In the offboarding phases, we will largely be reversing the operations we performed in the onboarding phases.

In Pre-offboarding, we can set the number of days prior to the “employeeLeaveDate” attribute on which to take these actions. When configuring the scope, you should generally aim to be as broad as possible – by simply setting the “companyName” attribute as the scope for example – to ensure all offboarded users are properly decommissioned.

To start, let’s add the task “Send email to manager before user’s last day” and customize the email to remind their manager of the offboarding process and how to access their employee’s data. This is another sensitive area in which it is best to consult with managers from across the organization to come to an agreement of a reasonable duration for this access to remain.

Second, add the “Cancel all pending access package assignment requests for the user”. This will delete any requests they have submitted for additional access packages, as they are unlikely to need new accesses in their last days with the company.

Offboarding

These actions will be taken based on the “employeeLeaveDate” attribute, or on the day and time the user’s employment is scheduled to end. This should be synced from your HR system – without establishing proper attribute syncing first, these tasks will not trigger. As with pre-offboarding, leave the “Configure Scope” tab fairly broad so users aren’t unintentionally skipped.

At the end of the user’s last work day, the tasks below will disable the user’s account and prevent them from logging in, remove the user from all groups and teams, reclaim their licenses, and remove any currently assigned access packages. Ideally all your licenses should be inherited from group memberships, but it’s always best to be safe and include the “Remove all licenses” task just in case.

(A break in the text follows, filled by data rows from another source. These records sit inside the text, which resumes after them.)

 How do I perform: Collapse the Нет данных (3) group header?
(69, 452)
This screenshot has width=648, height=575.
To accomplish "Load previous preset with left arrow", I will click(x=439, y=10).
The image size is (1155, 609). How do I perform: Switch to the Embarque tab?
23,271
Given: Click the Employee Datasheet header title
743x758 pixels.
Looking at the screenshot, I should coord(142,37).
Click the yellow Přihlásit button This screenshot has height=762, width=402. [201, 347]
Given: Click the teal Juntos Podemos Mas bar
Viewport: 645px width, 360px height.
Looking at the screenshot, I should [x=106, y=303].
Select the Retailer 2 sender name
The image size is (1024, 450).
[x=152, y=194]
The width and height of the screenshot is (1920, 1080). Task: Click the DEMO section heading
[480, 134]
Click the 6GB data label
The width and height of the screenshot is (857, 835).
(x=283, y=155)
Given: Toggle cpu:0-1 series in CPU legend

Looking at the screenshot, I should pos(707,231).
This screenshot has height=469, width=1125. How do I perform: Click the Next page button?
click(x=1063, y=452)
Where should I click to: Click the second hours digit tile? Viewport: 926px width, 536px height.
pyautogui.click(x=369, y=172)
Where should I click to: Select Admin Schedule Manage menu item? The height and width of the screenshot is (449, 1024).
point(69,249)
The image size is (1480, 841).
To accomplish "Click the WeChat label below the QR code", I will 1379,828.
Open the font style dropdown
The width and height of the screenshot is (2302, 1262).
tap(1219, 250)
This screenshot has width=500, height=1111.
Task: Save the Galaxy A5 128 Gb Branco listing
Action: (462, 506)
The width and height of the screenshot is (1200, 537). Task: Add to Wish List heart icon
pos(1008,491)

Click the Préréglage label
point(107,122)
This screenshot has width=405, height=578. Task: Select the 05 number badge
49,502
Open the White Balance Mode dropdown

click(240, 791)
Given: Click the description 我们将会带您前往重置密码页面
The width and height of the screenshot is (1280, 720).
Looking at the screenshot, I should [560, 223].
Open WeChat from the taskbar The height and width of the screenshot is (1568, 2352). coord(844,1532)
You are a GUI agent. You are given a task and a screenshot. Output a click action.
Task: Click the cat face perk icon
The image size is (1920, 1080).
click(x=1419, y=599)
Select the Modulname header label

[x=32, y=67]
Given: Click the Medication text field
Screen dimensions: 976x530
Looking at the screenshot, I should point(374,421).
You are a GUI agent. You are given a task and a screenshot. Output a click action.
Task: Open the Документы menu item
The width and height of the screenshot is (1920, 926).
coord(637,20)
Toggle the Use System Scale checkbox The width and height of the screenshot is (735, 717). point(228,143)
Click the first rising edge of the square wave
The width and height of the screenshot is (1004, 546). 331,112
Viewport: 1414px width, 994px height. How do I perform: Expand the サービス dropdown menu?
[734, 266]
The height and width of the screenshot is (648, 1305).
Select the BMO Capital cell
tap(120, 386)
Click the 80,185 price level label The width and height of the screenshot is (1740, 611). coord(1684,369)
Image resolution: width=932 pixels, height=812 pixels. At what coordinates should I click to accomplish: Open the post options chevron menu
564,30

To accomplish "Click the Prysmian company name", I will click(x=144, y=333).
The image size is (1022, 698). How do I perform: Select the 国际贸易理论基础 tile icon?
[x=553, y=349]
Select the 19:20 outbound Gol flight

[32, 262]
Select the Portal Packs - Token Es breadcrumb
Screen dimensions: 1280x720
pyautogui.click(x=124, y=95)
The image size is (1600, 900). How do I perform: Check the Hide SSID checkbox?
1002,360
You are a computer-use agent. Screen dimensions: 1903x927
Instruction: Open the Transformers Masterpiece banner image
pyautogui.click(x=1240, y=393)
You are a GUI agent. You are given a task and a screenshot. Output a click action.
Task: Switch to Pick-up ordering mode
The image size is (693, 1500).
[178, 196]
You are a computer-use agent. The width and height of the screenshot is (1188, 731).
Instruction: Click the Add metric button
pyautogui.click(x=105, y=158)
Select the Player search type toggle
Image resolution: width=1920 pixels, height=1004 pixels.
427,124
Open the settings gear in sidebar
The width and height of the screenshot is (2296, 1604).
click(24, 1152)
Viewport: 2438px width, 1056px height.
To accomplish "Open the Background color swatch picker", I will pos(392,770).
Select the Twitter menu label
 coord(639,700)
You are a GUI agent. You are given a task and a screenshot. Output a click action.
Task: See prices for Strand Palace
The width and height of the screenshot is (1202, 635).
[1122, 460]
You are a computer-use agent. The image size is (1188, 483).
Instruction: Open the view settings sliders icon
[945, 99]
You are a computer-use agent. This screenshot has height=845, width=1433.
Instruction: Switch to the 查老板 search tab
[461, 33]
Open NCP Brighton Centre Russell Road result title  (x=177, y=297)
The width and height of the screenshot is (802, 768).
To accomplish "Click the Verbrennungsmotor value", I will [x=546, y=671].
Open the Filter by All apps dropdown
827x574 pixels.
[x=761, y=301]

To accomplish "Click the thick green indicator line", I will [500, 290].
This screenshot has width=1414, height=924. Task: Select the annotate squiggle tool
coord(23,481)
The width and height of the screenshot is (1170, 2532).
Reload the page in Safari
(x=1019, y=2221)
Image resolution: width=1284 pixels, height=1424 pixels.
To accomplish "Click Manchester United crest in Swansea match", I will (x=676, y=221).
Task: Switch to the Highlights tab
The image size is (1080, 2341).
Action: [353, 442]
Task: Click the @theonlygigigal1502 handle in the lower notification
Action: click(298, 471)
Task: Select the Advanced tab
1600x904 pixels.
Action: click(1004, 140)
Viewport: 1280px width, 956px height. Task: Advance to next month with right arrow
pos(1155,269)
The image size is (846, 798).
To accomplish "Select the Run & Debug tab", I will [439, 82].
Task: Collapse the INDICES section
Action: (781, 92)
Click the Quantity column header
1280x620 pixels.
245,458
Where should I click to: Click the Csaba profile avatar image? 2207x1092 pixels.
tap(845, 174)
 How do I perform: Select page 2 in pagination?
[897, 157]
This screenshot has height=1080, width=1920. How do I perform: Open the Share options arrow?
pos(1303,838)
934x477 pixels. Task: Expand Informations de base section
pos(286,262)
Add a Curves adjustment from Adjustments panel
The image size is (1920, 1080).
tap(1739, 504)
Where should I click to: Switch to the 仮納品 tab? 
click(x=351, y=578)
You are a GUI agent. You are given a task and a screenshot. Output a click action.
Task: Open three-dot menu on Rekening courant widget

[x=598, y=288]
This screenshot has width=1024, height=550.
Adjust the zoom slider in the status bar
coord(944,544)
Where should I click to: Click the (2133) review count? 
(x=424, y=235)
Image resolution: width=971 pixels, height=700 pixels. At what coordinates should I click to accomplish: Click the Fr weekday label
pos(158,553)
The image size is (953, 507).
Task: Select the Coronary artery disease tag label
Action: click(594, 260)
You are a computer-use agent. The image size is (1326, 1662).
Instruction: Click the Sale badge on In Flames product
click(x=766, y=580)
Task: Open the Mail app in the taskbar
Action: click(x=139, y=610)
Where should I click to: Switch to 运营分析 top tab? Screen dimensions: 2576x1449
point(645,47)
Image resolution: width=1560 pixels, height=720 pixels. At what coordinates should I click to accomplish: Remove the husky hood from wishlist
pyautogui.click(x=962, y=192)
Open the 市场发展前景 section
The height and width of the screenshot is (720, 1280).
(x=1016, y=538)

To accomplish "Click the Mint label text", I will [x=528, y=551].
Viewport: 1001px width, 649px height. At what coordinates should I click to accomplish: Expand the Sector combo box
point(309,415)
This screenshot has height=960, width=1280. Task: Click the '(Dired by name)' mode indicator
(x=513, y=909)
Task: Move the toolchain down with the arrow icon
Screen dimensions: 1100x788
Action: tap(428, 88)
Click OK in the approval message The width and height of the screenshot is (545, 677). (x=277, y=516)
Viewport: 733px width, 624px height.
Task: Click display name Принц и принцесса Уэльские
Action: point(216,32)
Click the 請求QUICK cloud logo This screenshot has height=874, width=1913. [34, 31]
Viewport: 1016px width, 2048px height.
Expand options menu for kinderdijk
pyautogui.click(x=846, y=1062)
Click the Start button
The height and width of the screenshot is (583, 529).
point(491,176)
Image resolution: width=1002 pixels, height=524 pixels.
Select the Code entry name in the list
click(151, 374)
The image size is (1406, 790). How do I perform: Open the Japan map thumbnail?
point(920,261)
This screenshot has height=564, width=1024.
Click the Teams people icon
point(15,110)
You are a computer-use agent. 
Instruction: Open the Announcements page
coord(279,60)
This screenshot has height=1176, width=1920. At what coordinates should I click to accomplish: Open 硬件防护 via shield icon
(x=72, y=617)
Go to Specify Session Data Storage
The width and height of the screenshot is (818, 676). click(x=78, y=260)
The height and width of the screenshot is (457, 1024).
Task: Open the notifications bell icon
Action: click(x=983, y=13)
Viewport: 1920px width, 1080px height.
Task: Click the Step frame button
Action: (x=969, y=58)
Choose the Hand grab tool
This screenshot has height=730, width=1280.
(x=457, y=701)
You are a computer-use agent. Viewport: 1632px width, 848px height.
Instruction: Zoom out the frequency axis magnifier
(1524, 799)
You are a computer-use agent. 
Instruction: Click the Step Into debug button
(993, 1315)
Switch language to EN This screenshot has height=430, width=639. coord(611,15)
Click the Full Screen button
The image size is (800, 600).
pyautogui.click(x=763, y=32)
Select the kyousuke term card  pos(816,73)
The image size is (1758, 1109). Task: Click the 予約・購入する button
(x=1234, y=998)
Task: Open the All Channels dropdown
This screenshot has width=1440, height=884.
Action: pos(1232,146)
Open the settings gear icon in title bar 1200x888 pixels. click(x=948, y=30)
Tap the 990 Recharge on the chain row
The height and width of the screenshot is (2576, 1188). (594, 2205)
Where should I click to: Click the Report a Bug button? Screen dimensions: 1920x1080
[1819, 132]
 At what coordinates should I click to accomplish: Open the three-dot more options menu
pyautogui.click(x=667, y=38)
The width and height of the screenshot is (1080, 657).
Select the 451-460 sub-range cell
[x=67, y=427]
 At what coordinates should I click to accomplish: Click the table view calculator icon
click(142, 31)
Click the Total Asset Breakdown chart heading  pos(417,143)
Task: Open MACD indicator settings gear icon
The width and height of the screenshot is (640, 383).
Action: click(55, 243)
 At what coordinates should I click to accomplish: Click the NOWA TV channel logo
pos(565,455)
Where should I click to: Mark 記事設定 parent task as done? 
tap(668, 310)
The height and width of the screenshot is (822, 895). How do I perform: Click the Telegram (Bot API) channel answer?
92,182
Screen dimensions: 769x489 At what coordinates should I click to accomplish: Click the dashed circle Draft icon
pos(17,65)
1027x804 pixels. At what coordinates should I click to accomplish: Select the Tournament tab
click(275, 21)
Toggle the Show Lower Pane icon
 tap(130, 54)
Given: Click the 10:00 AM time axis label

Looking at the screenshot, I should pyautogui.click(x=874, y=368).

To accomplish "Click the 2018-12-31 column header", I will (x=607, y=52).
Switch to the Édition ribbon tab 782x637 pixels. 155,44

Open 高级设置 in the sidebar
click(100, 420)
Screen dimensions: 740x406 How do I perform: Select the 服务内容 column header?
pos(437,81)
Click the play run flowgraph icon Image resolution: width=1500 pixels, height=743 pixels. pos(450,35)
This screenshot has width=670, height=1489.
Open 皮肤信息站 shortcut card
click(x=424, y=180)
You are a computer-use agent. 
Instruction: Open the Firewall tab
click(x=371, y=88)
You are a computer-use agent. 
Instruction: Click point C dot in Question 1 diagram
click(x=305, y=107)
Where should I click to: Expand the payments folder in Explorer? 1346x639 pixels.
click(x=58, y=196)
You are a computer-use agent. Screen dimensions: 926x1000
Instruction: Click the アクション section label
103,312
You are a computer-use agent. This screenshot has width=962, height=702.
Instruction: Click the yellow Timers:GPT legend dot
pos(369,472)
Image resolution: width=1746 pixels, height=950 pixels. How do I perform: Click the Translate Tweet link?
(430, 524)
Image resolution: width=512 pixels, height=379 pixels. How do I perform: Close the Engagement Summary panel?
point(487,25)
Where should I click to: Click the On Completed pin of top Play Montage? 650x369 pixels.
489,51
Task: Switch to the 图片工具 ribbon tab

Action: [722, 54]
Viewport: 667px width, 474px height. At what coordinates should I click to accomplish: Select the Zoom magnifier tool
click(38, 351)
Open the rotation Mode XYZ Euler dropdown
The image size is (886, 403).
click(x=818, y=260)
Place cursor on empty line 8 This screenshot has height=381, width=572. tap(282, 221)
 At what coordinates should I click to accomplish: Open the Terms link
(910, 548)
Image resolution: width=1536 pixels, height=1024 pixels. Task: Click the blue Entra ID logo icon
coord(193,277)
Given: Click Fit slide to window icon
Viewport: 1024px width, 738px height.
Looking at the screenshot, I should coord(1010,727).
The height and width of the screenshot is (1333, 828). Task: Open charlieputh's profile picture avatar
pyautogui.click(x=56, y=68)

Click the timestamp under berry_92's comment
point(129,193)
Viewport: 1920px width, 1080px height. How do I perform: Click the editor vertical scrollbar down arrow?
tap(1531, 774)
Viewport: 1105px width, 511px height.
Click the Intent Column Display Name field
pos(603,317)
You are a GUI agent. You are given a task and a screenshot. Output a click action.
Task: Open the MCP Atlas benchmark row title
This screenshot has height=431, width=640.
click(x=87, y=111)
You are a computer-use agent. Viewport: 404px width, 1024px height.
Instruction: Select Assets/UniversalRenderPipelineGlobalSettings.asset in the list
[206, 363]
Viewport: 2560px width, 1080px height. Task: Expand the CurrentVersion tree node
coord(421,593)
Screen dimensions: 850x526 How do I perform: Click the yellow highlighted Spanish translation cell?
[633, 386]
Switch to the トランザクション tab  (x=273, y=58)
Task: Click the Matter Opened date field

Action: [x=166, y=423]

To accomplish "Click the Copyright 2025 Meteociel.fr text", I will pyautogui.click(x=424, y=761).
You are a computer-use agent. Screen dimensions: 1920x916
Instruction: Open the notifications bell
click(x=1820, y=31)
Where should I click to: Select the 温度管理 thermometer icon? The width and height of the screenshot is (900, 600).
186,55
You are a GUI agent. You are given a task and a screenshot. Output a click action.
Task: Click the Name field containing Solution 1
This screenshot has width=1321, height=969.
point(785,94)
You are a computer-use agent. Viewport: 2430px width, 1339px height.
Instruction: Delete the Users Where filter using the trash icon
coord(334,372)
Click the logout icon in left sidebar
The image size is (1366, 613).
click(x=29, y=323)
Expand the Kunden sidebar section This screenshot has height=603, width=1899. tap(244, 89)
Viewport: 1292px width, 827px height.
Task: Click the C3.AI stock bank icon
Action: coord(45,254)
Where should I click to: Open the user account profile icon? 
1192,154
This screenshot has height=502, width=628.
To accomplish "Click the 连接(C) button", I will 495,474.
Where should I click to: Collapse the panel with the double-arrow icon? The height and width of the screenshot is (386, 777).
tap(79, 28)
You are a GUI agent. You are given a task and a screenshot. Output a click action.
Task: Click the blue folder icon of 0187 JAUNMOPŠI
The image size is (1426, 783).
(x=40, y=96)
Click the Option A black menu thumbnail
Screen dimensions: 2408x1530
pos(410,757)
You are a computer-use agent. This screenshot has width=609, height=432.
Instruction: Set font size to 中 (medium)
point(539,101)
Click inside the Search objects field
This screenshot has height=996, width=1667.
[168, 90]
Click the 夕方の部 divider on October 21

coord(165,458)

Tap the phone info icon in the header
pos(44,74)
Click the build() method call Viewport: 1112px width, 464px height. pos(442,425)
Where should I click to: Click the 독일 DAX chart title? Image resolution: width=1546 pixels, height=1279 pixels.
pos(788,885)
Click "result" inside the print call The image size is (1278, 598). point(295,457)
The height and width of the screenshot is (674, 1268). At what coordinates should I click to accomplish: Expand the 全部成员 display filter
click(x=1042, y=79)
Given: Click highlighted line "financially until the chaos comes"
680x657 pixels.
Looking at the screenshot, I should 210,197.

As with onboarding, the “Run a Custm Task Extension” can be used to interact with on-prem Active Directory to remove the user from any groups that may not be synced to Azure, and remove their on-prem permissions.

Post-offboarding

Lastly we will add a small number of tasks to perform after a user has left the company. On the Basics tab we can set the number of days after the “employeeLeaveDate” attribute when we want this task to occur. My recommendation is 30 days. For Configure scope, we’ll keep it the same as in our other offboarding phases.

The reason we want to stick with 30 days is tied to the tasks we will be performing with this phase of the workflow. This plan assumes that we want an employee’s manager to maintain access to their inbox and data for 30 days.

The custom extension attributes can be set up to take actions such as delegating access to the manager, but it’s unlikely you will want this access to remain indefinitely. We will add a task to delete the user’s account when the workflow triggers (30 days after departure) and to let the manager know how to submit a request in the event they need to recover this data.

Once the user account has been deleted by the workflow, Microsoft retains the data for an additional 30 days – during this time, you can restore the account in the M365 admin console and the data can still be recovered.

Conclusion

When it comes to IT management, balancing security, efficiency, and user experience is pivotal. Microsoft’s Azure Lifecycle Workflows offer one possible solution to managing the employee lifecycle. As you contemplate adopting this feature, be sure to weigh the benefits of its simplicity versus the licensing costs.

And remember – start small. IAM is a process, not a project.

The step-by-step breakdown in this guide serves as a roadmap, steering you towards a well-executed implementation that brings both security and efficiency to your IT operations. Happy workflow crafting!